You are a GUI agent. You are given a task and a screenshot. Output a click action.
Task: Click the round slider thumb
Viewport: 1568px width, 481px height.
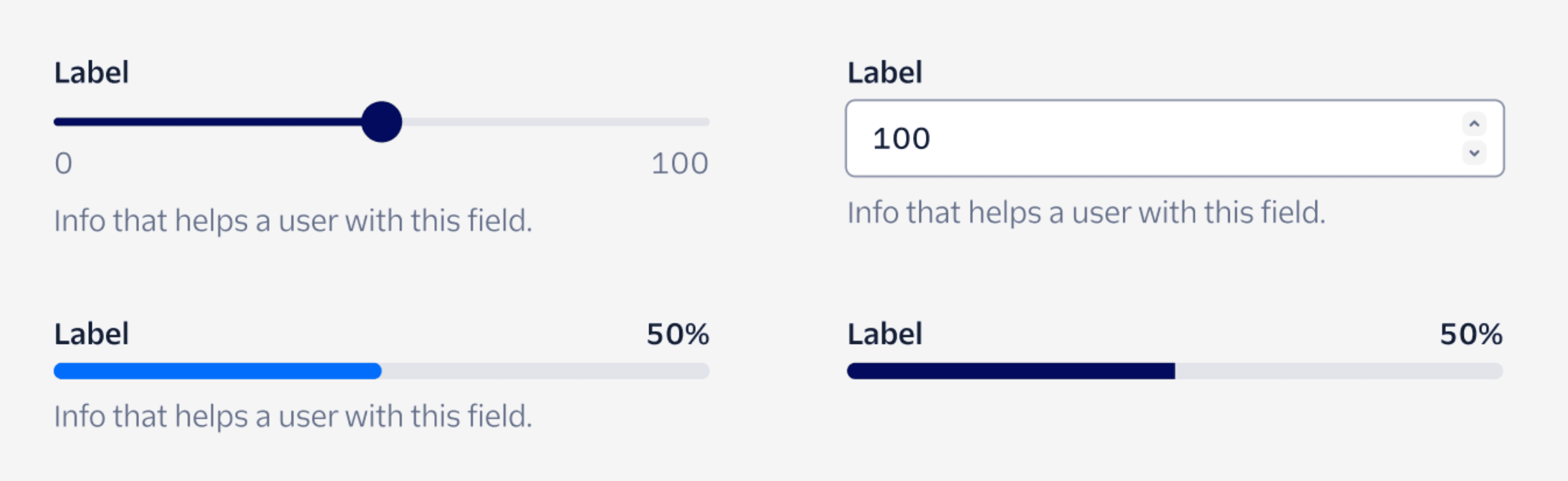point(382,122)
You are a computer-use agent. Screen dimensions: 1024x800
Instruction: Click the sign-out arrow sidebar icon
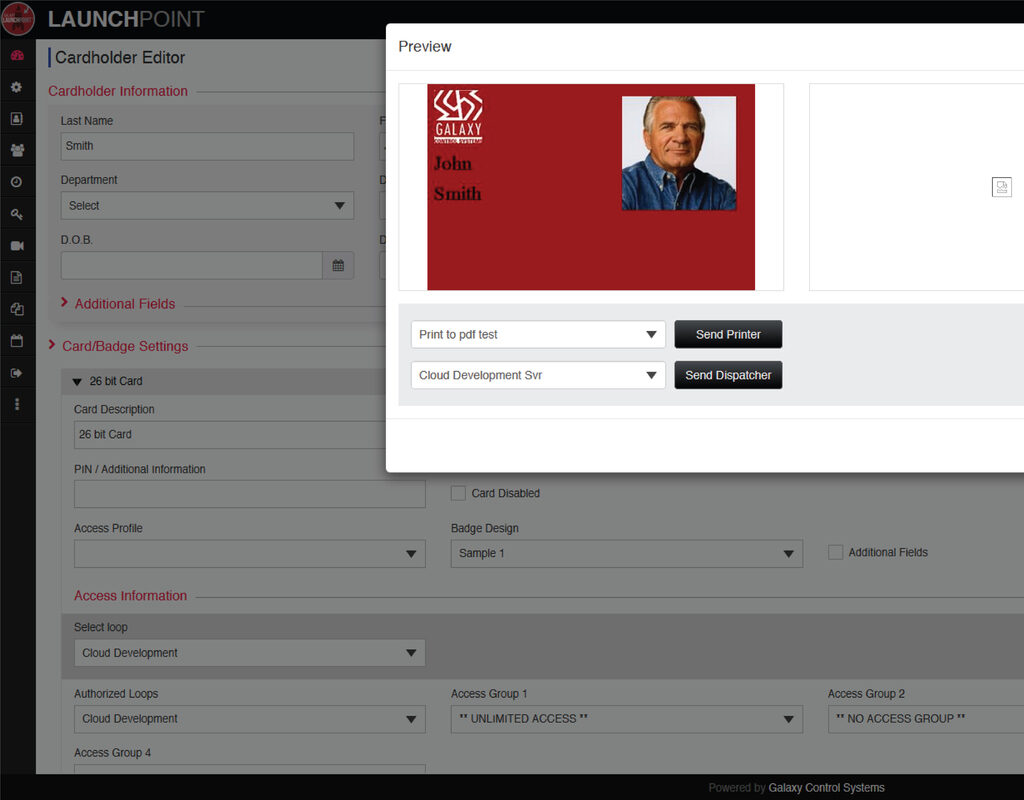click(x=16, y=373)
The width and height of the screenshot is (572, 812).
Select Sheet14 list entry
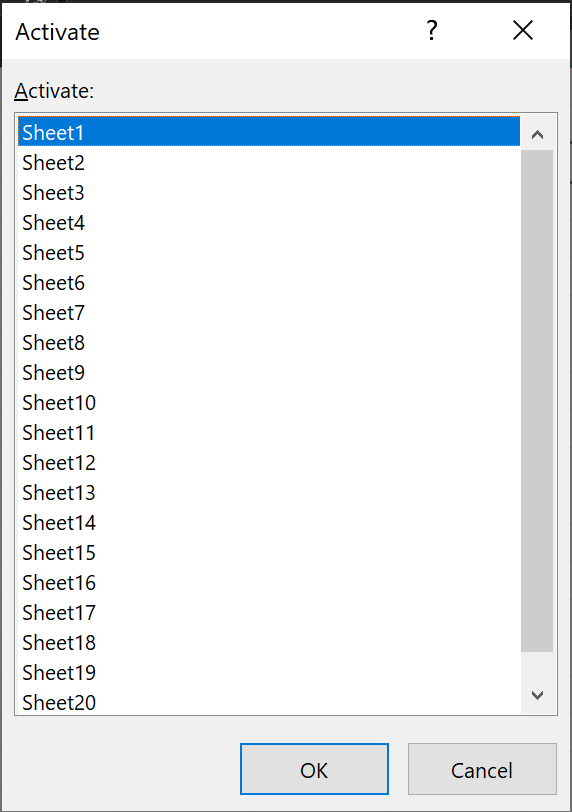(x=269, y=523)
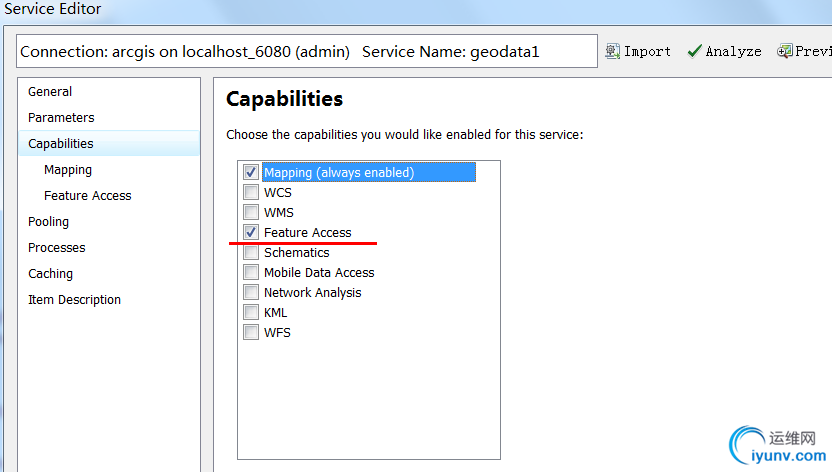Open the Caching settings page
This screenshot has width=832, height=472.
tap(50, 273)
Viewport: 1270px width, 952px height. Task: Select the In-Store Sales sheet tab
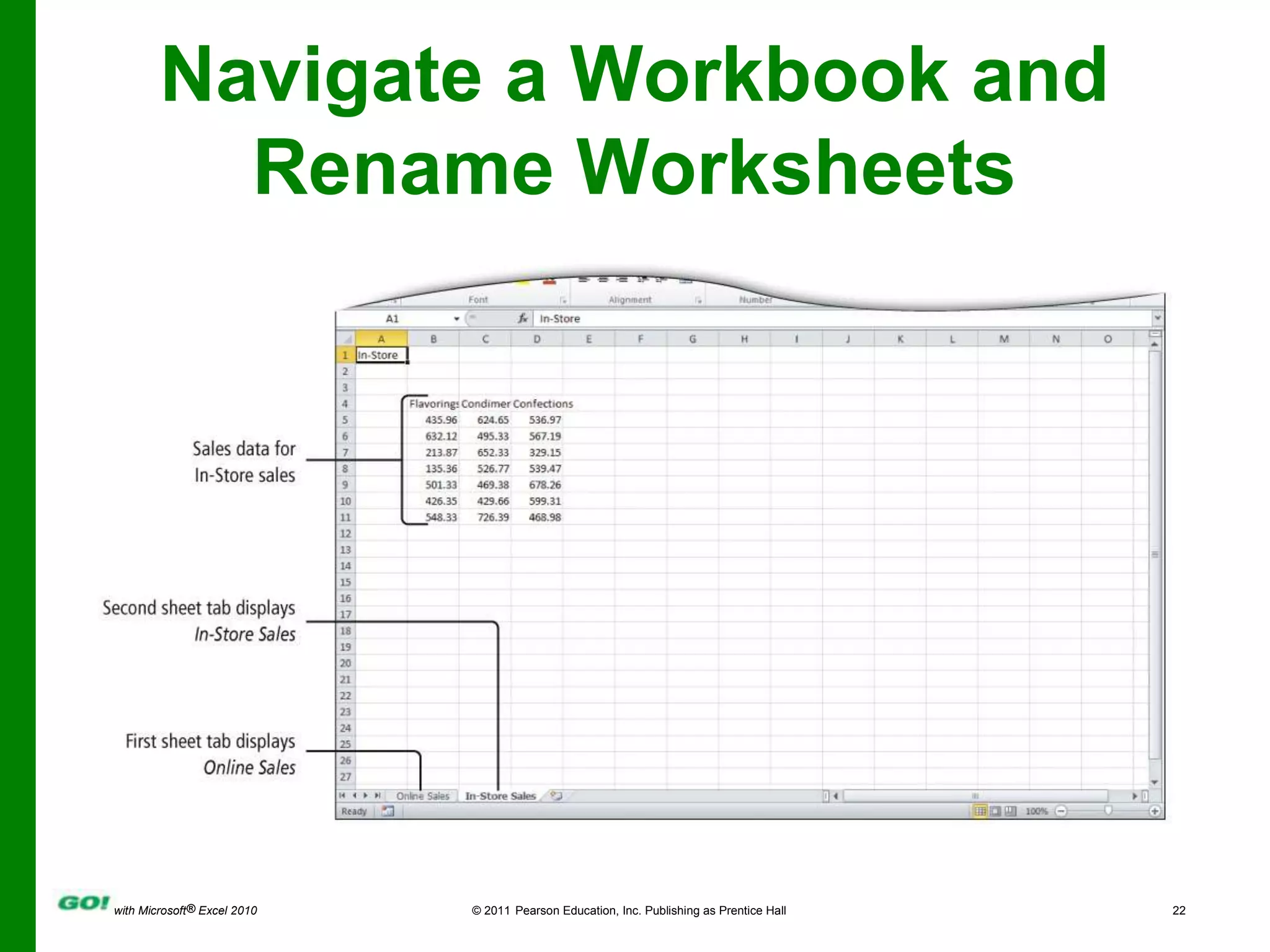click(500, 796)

-*-*-

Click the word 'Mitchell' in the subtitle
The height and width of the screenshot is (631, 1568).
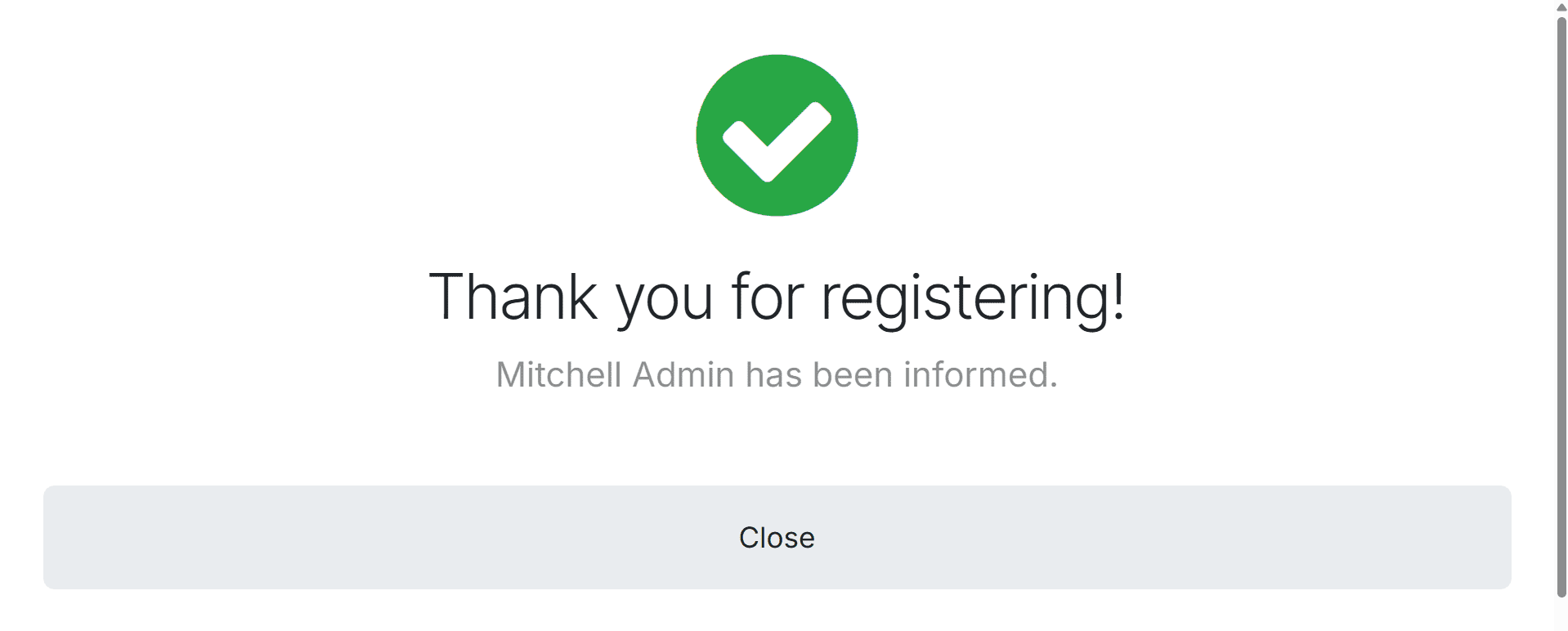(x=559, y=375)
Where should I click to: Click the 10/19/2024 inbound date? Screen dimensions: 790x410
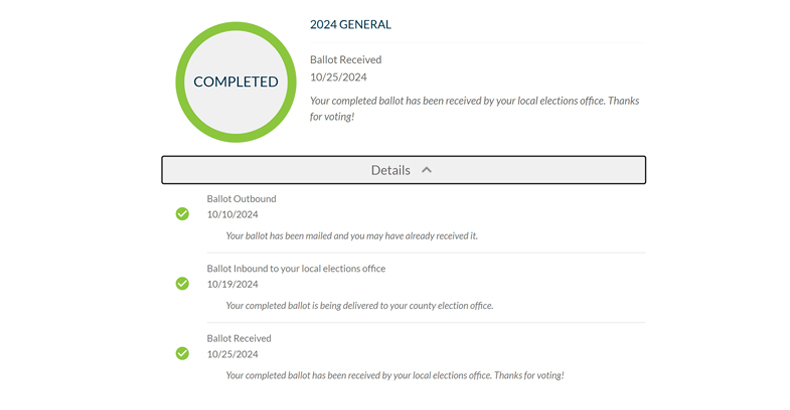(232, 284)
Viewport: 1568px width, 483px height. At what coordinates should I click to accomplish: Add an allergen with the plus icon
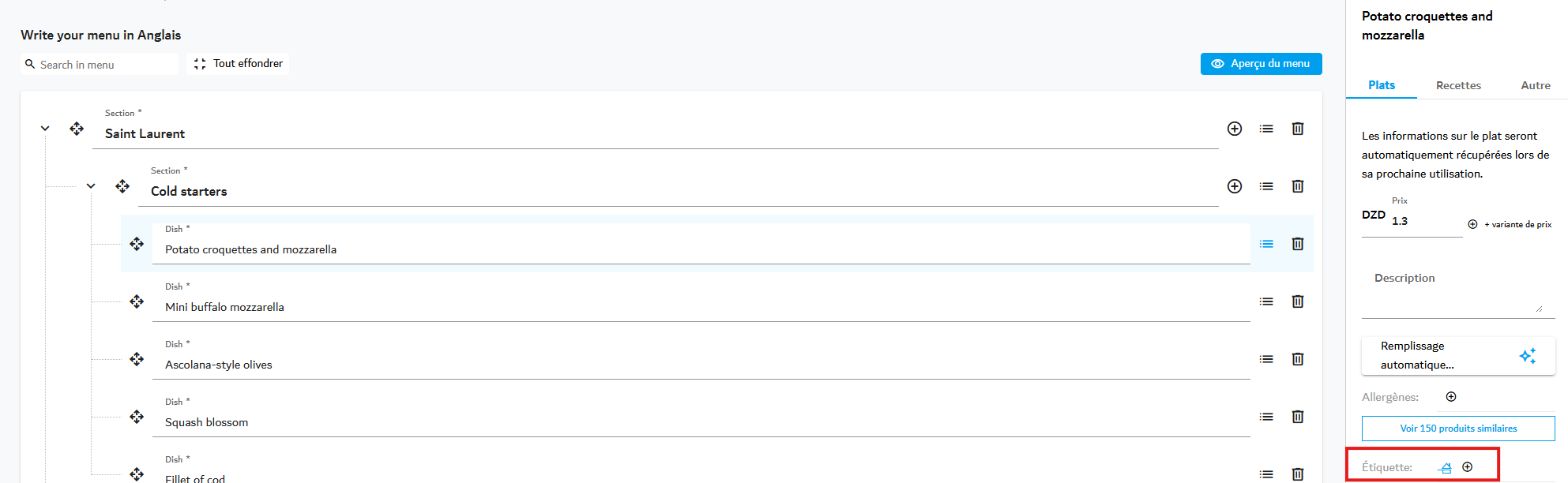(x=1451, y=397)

-*-*-

• _WHAT THE TASK REQUIRES_
Copy the listing lines verbatim from the line with "Viewport: 1270px width, 952px" to the line with "click(500, 796)", both included, omitting the pictures.

• _RESPONSE TO THE TASK_
Viewport: 1270px width, 952px height. Task: Select the In-Store Sales sheet tab
click(500, 796)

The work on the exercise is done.